Interview with

Founder & Teacher, Desiring God

Audio Transcript

We have a trio of episodes recently on Jonathan Edwards, in episodes #554 and #556. And to finish it out, Jaeden, from Gold Coast, Australia, writes in: “Hi, Pastor John! I was reading Jonathan Edwards’s sermon ‘The Pure in Heart Blessed’ and came across the word ‘excellency.’ In context, it read: ‘Man’s true happiness is his perfection and true excellency.’ What does Edwards mean when he uses the word ‘excellent’ or ‘excellency’ in his writings?”

It is a very, very common word in Edwards. He loves to apply it to God. He loves to apply it to Christ. He sometimes applies it to us in our sanctified growth. It is built, of course, on the term excel which means “surpass,” and refers to that which surpasses other pretenders. Surpasses them in what? we should ask. Not in sin, of course, not in evil — God is not surpassing in evil. He is surpassing, he is exceeding, he is excelling, in every right way.

Perfect God-Centeredness

Which raises the question, What definition of right should we use in God, since God is not measured by anything outside of God? He doesn’t conform to a standard of rightness outside of God. That would be God if he did. God is right because he feels and thinks and acts in perfect accord with his own infinite self or his own infinite worth. It is right to value infinitely what is infinitely valuable — namely, God. It is right to think in perfect accord with the infinite knowledge of what is true — namely, God’s knowledge. It is right to act perfectly to reflect and display the fullness of God’s person.

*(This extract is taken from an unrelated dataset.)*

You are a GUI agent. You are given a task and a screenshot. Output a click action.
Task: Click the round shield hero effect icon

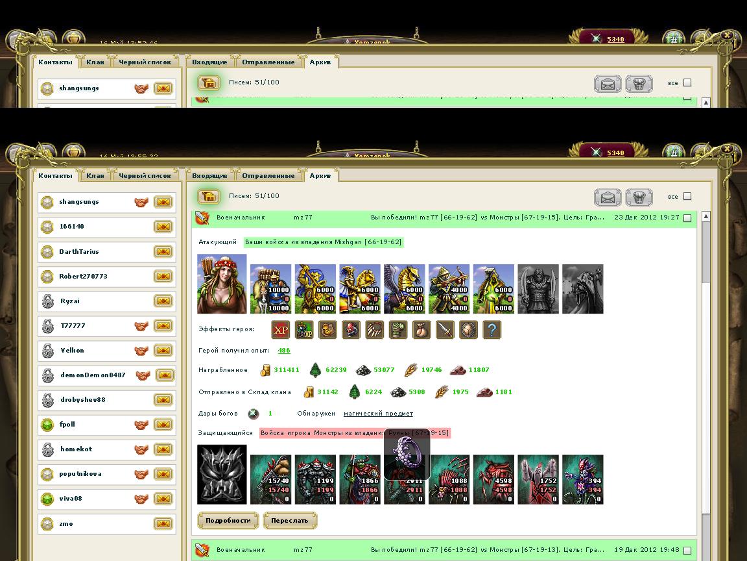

So God’s excellency is his perfect feeling, thinking, and acting in harmony with himself. He excels all others in this. God’s excellency is his perfectly felt, perfectly thought, perfectly acted God-centeredness. And so, to fill that out, God is supremely happy in this way of feeling and thinking and acting. He is happy in this way of being. And this infinite happiness is part of his excellency. His excellency includes the surpassing happiness that he has in feeling, thinking, and acting in perfect accord with his infinite worth.

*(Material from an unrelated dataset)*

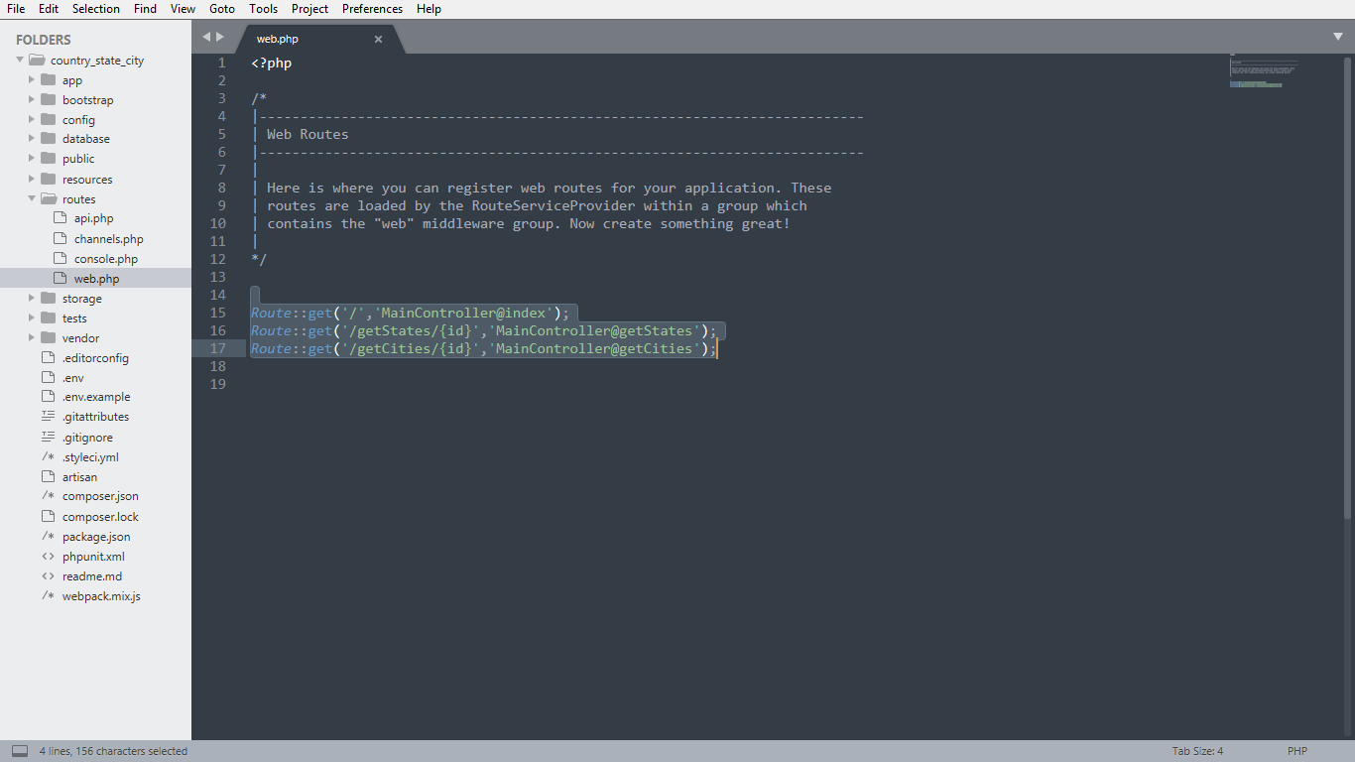This screenshot has width=1355, height=762.
Task: Click the webpack.mix.js file icon
Action: tap(49, 596)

And just to complete the picture, this divine happiness has the tendency to overflow so that God’s creation of the world is the sharing of his happiness in feeling and thinking and acting in accord with his infinite worth. In other words, God’s creation and redemption is for man’s enjoyment and praise and reflection of this happiness and this excellency. That is man’s excellency. When man joyfully feels and thinks and acts in accord with the infinite worth of God, this is man’s true excellency. If man is supremely happy in bringing all of his life into accord with what shows God as his supreme treasure, this is the man’s excellency, because it shows God’s true excellency.

Glory and Beauty

Now Edwards sometimes uses the word glory in place of excellency and sometimes uses the word beauty in place of excellency. For example, he has a sermon called “Safety, Fullness and Sweet Refreshment in Christ.” And in it he says this: “The excellency of Christ is an infinite excellency, such a one as the mind desires in which it can find no bounds. Every new discovery makes this beauty appear more ravishing and the mind sees no end.”

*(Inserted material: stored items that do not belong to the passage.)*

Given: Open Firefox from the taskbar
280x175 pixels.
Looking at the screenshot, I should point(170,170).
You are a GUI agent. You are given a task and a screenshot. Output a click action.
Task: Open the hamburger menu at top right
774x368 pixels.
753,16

So he has replaced the word excellency with beauty and that tips you off. Beauty is what Edwards means by excellency — infinite beauty. And that can, then, in sentences, replace excellency.

Diverse Excellencies

There is one more sermon that I want to refer to that helps. This is the essence of the matter, I think, very practically, for the excellency of Christ or of God. He preached a sermon one time called — and I recommend it to everybody — “The Excellency of Christ”, based on Revelation 5:5–6, where Christ is described as both the lion of the tribe of Judah and the lamb standing as though it had been slain. And Edwards draws magnificently out of that juxtaposition — lion, lamb; lion, lamb — he draws out of that, Christ’s true excellency and beauty consists in the coming together, in one person, of beauties that seem contrary to each other — characteristics of a lamb and characteristics of a lion that seem contrary to each other, but cohere harmoniously and perfectly in one person.

That is his understanding of beauty: things that seem to be opposites, cohering in beautiful, perfect harmony in oneness.

And here is the quote that I love. These are descriptions of the contraries that unite in Christ:

Infinite highness and infinite condescension . . . infinite justice and infinite grace . . . infinite glory and lowest humility . . . infinite majesty and transcendent meekness . . . deepest reverence towards God and equality with God . . . infinite worthiness of good, and the greatest patience under sufferings of evil . . . an exceeding spirit of obedience, with supreme dominion over heaven and earth . . . absolute sovereignty and perfect resignation . . . self-sufficiency, and an entire trust and reliance on God. That is what he means by the excellency of Christ. To the degree that we feel and think and act in ways that show that is our supreme treasure, that is our excellency.